Creative or learning outlet
Molly: This week Christine and I open Good Things to Do, an installation theatre piece we created in 2018 which we’ve converted into a digital at-home experience. We’re really excited to share this unique piece with people, and to offer people an outlet to relax and find some calm.
Jiv: I’m learning a lot, quickly. I’ve been doing a lot of recording—my solo show Take d Milk, Nah? is coming out on CBC Podcasts' PlayME I believe this week, and I recorded it all from home while battling a loud cat. Rumble’s launching a digital season, which Christine and Molly’s Good Things to Do is part of. Meanwhile, I’ve been playing with a program called Isadora to create a digital rehearsal hall for Rumble’s upcoming show B, which is now being designed to be online. And Rumble has a podcast now called The Transmissions—so… I learned how to distribute a podcast pretty quick (iTunes, Stitcher, Spotify, et cetera).
Christine: It can be really hard to focus these days, and not every day feels particularly creative or productive. Sharing work and living space isn’t always easy, but we’re making it work and figuring new things out every week.
Molly: Every day Christine and I valiantly report to the living room for a series of Youtube exercise videos, while Jiv opts for a nice long walk. To be absolutely honest, this is the most I’ve worked out in my life. I hate it.
Christine: It has felt really important to balance paying attention to important community updates about how COVID-19 is affecting different communities (for example, the Migrant Rights Network is advocating for temporary foreign workers providing essential services to have equal access to federal relief programs), while also tuning out the cacophony of anxiety, fear mongering, shaming and judgement. We are lucky to be able to weather the storm in relative comfort, and need to stay looking out for those who aren’t—but in order to do that, we need to stay safe, calm, and compassionate.

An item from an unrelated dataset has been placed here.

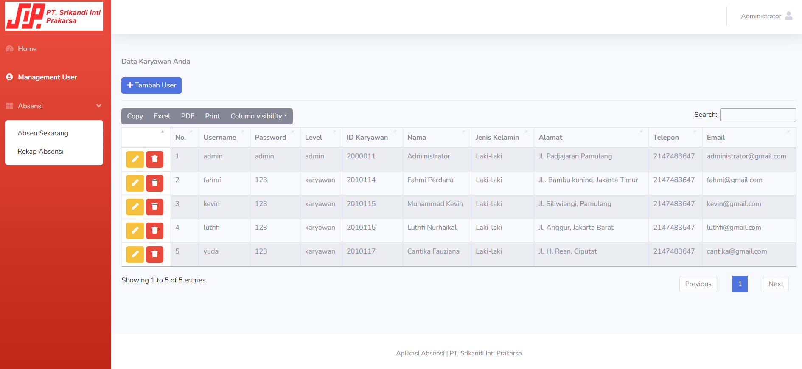Viewport: 802px width, 369px height.
Task: Click the PDF export button
Action: tap(188, 116)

Jiv: Practically, for me, it’s not that bad. I’ve had pretty severe clinical depression since I was 14, so there’s ups and downs—but just in the regular way. The hardest part is knowing that I really can’t be with my family (besides Christine and Molly) should something happen. Like, I couldn’t just get on a plane. My dad had a mild heart attack shortly after I got back to B.C.; my brother’s a cop in Nova Scotia and so that mass shooting that just happened felt close to home for a lot of reasons. But these dangers are always there. The thing that gets me through is taking alone time to recharge, meditate, walk—so that I can have something to offer back to the people around me. Consciousness is important. If we all come out the other end being a bit more conscious, that would be a great thing.